-- Opening Marker --

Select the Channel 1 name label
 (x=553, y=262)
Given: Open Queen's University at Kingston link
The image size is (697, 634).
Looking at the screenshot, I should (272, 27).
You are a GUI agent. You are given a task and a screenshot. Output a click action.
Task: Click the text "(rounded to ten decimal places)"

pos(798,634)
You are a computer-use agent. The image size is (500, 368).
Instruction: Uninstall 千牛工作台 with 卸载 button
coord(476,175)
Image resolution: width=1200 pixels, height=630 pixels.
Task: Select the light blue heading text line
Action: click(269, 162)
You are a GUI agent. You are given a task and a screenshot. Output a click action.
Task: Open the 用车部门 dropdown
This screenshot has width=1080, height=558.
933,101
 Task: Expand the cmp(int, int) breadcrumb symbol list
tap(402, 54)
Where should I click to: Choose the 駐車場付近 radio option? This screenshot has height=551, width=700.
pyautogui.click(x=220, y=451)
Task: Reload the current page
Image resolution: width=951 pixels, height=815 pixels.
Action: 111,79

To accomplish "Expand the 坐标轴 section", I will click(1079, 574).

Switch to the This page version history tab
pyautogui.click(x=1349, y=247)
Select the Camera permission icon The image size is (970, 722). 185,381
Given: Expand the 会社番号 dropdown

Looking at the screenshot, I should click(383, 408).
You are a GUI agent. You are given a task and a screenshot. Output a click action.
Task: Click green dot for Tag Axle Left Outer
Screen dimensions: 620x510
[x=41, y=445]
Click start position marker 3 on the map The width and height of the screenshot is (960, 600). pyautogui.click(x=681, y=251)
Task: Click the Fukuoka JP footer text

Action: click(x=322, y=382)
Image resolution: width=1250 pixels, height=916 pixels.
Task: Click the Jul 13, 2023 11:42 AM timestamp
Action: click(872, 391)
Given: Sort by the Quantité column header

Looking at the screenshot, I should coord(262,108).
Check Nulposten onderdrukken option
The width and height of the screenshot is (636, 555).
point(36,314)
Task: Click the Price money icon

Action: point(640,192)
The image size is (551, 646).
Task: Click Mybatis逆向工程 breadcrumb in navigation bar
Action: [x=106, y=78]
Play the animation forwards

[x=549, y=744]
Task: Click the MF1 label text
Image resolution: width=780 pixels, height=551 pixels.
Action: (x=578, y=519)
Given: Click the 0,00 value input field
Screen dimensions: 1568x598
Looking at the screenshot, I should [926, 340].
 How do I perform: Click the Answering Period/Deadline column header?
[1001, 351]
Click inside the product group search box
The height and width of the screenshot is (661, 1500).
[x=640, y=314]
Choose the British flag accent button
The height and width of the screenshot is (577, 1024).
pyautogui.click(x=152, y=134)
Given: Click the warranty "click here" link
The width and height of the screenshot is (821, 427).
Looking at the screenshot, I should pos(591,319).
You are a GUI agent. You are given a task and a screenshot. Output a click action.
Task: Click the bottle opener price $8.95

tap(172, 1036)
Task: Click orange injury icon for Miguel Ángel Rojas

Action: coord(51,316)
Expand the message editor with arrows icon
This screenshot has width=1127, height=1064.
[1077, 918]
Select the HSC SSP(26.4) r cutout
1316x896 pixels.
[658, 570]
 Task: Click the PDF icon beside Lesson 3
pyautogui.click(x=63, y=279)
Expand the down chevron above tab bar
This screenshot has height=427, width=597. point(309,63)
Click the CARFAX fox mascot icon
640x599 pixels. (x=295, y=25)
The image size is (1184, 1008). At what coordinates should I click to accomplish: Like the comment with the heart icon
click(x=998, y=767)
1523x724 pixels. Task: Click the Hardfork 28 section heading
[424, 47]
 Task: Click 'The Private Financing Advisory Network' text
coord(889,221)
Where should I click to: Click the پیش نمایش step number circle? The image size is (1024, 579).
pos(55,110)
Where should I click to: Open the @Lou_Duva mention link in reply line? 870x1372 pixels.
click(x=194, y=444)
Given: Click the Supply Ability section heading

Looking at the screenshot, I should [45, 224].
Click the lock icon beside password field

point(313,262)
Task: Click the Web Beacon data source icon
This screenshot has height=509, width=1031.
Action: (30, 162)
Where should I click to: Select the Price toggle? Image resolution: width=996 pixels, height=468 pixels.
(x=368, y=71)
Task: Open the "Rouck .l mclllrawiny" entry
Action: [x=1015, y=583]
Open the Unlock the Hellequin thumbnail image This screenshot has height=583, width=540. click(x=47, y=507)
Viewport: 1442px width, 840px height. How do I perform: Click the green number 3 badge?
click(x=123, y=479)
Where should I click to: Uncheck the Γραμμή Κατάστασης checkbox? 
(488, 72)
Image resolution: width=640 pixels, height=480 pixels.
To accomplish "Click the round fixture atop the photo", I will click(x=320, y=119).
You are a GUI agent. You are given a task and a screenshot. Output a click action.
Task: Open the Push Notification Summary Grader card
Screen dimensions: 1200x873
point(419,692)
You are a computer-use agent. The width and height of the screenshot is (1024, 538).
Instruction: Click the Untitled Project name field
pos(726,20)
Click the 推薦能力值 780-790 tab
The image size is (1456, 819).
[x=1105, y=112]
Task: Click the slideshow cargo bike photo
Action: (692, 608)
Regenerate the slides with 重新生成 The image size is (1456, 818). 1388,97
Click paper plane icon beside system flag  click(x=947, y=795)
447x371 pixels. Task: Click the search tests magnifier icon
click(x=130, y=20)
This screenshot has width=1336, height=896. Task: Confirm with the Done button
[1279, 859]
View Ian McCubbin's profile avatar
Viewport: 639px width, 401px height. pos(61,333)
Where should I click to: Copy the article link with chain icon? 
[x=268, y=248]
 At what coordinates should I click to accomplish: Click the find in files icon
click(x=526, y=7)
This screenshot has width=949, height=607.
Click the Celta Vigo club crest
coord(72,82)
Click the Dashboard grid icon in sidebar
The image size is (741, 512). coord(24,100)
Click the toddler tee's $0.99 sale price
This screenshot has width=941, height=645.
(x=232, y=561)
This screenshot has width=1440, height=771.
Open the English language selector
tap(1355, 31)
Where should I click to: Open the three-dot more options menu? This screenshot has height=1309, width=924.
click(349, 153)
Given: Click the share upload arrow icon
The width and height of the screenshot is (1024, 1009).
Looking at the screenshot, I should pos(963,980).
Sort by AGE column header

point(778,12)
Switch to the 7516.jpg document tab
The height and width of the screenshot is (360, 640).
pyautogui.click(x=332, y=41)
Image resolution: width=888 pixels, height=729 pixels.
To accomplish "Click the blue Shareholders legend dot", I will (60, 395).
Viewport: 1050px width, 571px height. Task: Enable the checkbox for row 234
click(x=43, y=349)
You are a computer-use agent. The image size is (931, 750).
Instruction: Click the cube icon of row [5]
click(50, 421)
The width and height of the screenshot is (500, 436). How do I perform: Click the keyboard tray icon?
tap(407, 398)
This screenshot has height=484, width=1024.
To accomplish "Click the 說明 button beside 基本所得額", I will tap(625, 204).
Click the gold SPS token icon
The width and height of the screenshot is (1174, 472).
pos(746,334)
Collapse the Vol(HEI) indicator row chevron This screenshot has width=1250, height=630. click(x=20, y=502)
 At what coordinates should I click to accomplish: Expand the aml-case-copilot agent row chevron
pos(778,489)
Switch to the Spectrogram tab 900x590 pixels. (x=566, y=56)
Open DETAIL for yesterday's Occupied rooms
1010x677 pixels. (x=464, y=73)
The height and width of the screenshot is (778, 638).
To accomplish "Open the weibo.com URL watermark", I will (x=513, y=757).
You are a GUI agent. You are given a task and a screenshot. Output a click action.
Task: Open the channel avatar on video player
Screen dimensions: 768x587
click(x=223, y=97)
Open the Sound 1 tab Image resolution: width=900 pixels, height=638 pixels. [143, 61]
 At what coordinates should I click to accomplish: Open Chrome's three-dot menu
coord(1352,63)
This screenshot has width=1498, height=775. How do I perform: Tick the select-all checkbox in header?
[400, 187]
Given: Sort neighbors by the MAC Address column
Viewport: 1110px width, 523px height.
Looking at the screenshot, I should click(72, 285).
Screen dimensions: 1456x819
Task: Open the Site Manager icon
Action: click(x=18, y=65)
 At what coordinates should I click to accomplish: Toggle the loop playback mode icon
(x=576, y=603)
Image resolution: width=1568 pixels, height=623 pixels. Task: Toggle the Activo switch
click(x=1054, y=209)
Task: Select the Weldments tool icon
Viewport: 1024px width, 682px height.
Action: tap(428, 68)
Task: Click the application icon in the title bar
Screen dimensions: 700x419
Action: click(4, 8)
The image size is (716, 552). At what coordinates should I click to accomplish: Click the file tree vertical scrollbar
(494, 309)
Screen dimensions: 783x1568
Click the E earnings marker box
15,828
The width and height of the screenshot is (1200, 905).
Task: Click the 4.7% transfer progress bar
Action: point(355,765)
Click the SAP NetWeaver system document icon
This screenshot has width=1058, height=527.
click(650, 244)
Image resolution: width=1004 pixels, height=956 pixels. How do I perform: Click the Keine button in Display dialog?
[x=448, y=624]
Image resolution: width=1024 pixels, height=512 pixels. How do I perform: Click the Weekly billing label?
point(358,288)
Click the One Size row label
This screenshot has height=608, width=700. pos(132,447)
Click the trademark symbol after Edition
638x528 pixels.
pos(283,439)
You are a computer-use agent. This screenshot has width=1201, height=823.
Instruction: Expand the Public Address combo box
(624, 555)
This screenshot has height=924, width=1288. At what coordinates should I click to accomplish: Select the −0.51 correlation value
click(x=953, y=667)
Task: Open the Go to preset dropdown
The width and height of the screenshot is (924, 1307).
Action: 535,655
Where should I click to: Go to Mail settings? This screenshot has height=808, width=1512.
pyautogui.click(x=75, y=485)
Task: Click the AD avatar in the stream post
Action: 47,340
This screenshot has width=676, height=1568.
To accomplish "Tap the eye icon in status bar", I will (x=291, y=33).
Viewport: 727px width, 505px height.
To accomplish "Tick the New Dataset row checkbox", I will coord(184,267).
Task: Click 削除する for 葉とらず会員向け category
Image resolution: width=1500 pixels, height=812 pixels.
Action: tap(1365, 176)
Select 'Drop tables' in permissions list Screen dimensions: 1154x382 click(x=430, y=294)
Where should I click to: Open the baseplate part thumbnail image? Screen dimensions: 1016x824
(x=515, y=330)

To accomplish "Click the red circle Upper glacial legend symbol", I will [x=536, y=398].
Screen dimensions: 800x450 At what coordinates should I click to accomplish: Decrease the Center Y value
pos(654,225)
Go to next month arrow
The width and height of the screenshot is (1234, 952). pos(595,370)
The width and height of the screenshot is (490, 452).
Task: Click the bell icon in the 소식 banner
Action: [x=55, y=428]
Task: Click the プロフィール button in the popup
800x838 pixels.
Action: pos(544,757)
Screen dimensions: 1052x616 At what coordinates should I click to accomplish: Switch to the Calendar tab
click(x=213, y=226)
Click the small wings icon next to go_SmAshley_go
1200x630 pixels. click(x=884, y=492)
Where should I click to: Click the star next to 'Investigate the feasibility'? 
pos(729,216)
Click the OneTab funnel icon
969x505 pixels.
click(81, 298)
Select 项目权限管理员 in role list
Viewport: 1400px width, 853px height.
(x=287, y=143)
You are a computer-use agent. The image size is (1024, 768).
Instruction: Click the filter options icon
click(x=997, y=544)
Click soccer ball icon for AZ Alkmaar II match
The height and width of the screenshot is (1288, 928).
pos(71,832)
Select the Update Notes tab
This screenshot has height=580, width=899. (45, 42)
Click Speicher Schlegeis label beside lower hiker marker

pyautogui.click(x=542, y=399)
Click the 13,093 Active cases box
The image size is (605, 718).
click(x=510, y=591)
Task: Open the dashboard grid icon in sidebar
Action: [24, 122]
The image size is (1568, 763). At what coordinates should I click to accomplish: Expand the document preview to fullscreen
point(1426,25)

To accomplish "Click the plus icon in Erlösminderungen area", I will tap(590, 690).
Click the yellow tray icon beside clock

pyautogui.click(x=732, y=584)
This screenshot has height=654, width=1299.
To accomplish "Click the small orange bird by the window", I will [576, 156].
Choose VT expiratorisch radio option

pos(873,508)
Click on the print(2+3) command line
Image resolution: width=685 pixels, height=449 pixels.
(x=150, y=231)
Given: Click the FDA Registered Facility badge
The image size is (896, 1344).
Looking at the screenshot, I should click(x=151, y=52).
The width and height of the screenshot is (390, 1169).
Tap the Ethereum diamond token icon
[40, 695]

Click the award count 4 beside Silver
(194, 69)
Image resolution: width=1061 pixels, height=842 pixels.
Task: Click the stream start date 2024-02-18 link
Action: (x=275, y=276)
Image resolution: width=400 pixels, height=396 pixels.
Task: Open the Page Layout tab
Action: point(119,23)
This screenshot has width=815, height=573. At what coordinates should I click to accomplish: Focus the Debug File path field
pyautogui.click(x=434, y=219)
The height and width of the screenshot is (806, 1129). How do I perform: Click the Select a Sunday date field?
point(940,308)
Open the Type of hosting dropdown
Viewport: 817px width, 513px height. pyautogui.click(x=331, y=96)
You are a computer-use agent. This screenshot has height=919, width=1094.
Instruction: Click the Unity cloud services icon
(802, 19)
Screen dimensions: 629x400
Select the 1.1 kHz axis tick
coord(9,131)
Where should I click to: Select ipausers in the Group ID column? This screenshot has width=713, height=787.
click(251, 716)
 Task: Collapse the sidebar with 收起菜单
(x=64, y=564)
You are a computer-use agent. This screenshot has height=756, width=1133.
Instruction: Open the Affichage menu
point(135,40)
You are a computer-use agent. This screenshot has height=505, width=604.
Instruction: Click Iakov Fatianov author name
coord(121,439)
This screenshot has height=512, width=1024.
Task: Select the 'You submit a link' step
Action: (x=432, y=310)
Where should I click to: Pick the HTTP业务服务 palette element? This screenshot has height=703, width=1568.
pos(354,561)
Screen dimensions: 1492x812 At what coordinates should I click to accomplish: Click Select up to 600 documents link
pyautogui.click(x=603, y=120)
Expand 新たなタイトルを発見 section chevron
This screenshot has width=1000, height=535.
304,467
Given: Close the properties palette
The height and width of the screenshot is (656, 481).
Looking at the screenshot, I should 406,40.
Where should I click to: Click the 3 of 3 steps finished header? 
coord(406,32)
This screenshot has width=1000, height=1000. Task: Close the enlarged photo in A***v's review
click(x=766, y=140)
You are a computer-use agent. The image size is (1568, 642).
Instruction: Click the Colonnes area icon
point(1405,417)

-- Closing Marker --

- _WHAT IS BEING ASKED_: The response must give every line from the material above that holds the string "legend".

- _ANSWER TO THIS PROBLEM_:
To accomplish "Click the blue Shareholders legend dot", I will (60, 395).
To accomplish "Click the red circle Upper glacial legend symbol", I will [x=536, y=398].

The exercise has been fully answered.